At first the wild notion occurred to me that Martine had thought of something she wanted to tell Rick in the middle of the night and had gone up to his room to speak her mind. Almost at once I realized what a preposterous theory it was. Martine had visited Rick, all right, but as she unheedingly glided past the place where I stood concealed in the darkness and continued into our room, I understood what she had really been doing upstairs. Martine and Rick were lovers.

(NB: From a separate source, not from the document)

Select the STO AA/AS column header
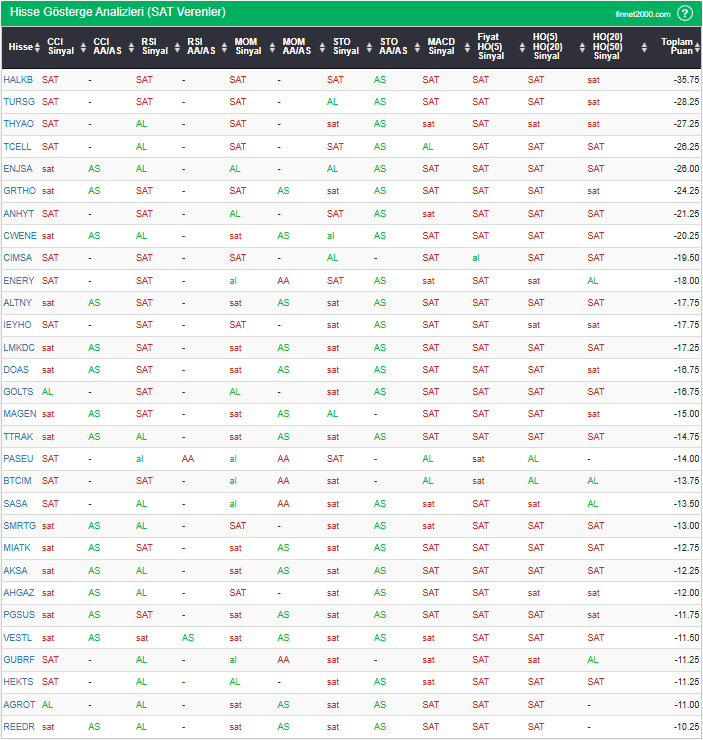Image resolution: width=703 pixels, height=740 pixels. click(x=395, y=47)
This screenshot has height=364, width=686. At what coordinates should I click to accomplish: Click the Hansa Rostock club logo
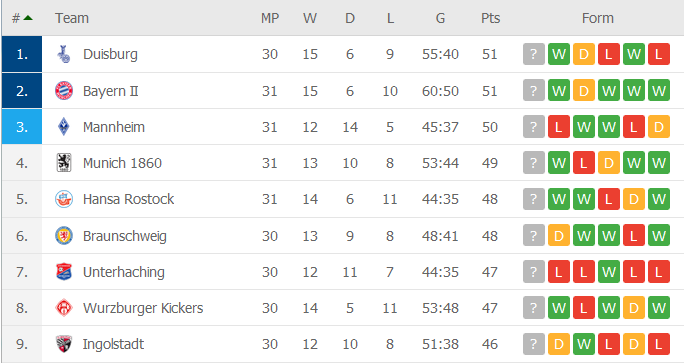64,199
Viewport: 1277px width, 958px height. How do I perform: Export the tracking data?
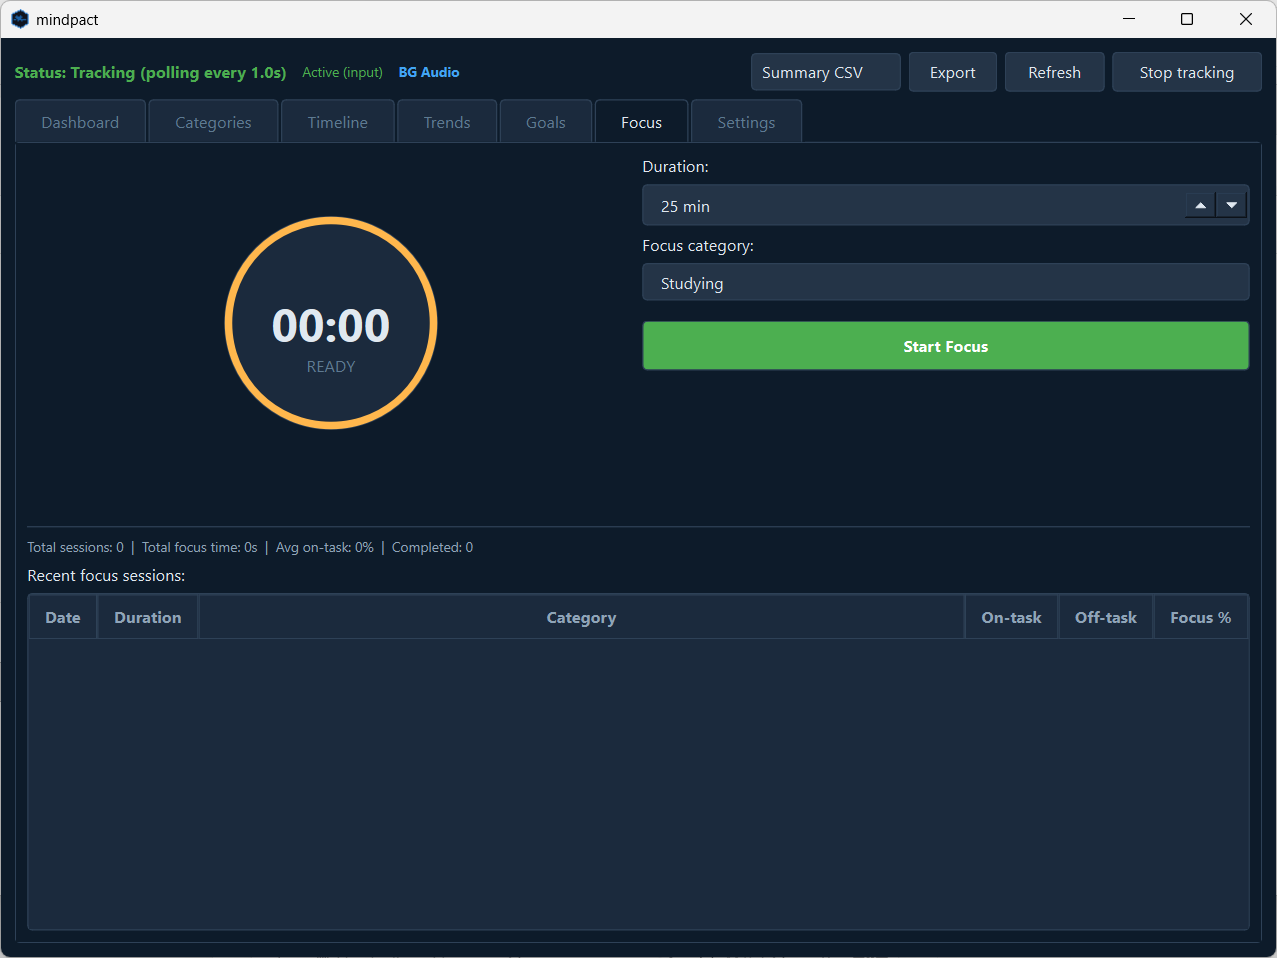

My head reeled with this new information, and a rare and stunning clarity swept over me. Martine and Rick, cozily ensconced next to each other last night when we indulged in one of our cutthroat games of dirty-word Scrabble; the way Rick's gaze had followed Martine the other day as she ran down the stairs to the sand wearing a thin turtleneck that outlined her breasts; Martine's solicitousness of Rick when she made sure he was allotted the last ribs on the platter the day we got the takeout from Jeter's.

To say that this was unexpected was an understatement. I felt deceived. It dawned on me that I'd become so absorbed in my own life that I hadn't been paying attention to Rick and Martine. My job at the TV station, living at home with my parents—these things combined with my burgeoning interest in all things Graham to block out any clues about what was happening between my sister and Rick.

My bewilderment was accompanied by guilt over my engagement. Why this should be, I had no earthly idea. I was happy, maybe the happiest I'd been in my whole life, and planning a future with a man I loved. The fact that Rick and my sister were sleeping together shouldn't affect me in any negative way. I should be neutral about what was going on between them, whatever it was. They were two consenting adults. Considering my own adventurous nocturnal activities, especially taking into account what had happened between Rick and me in the tree house all those years ago, I had no business judging them.

I examined these arguments one by one in the hours that followed. Martine, dead to the world, slept in her nearby bed, but I couldn't drift off. I wanted to talk with her about my discovery, I wanted to ask Rick what was going on, I wanted—but I didn't know what I wanted, and that was the problem.